Carl Levin: New START treaty makes U.S. safer today, tomorrowPublished 6:52pm Monday, July 12, 2010
When we have an opportunity to help make the people of Michigan, the United States and the world a little safer, we should jump at it.
I believe that’s my obligation as a father and grandfather, let alone as a senator and as chairman of the Senate Armed Services Committee.
That’s why I support a new treaty on reducing nuclear weapons that the Armed Services Committee recently discussed in a hearing before our committee.
The New Strategic Arms Reduction Treaty, or New START, as it is known, will reduce U.S. and Russian deployed strategic nuclear weapons by 30 percent.
As with all international treaties, the Senate must ratify New START, and I hope we will do so later this year.
As Adm. Mike Mullen, chairman of the Joint Chiefs of Staff, described it, New START will “make our country more secure and advance our core national security interests.”

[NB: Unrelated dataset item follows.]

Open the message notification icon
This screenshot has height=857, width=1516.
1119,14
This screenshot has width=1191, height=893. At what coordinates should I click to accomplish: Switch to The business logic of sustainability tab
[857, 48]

This treaty is in keeping with a long tradition of bilateral, verifiable arms control agreements with Russia and its predecessor, the Soviet Union, and it strengthens the U.S. commitment to stopping the spread of nuclear weapons.
While the treaty would reduce the number of deployed nuclear warheads in our inventory, our nuclear arsenal would still deter potential enemies. We would maintain our “strategic triad” – the combination of land-based missiles, submarine-launched missiles and nuclear-armed bombers that gives us our flexible nuclear deterrent.
During the Cold War, our arms reduction treaties with the Soviet Union were designed primarily to limit the dangers of a nuclear confrontation between the superpowers.
In today’s security environment, it is the threat of nuclear terrorism and the spread of nuclear weapons to countries like Iran that concern us.
Through this treaty and related efforts to secure nuclear materials, we will reduce these dangers.
How? The United States and Russia together possess more than 90 percent of the world’s nuclear weapons. Reducing the number of these weapons, and the systems that could deliver them, reduces the chances that terrorists might acquire one or that they could be used accidentally.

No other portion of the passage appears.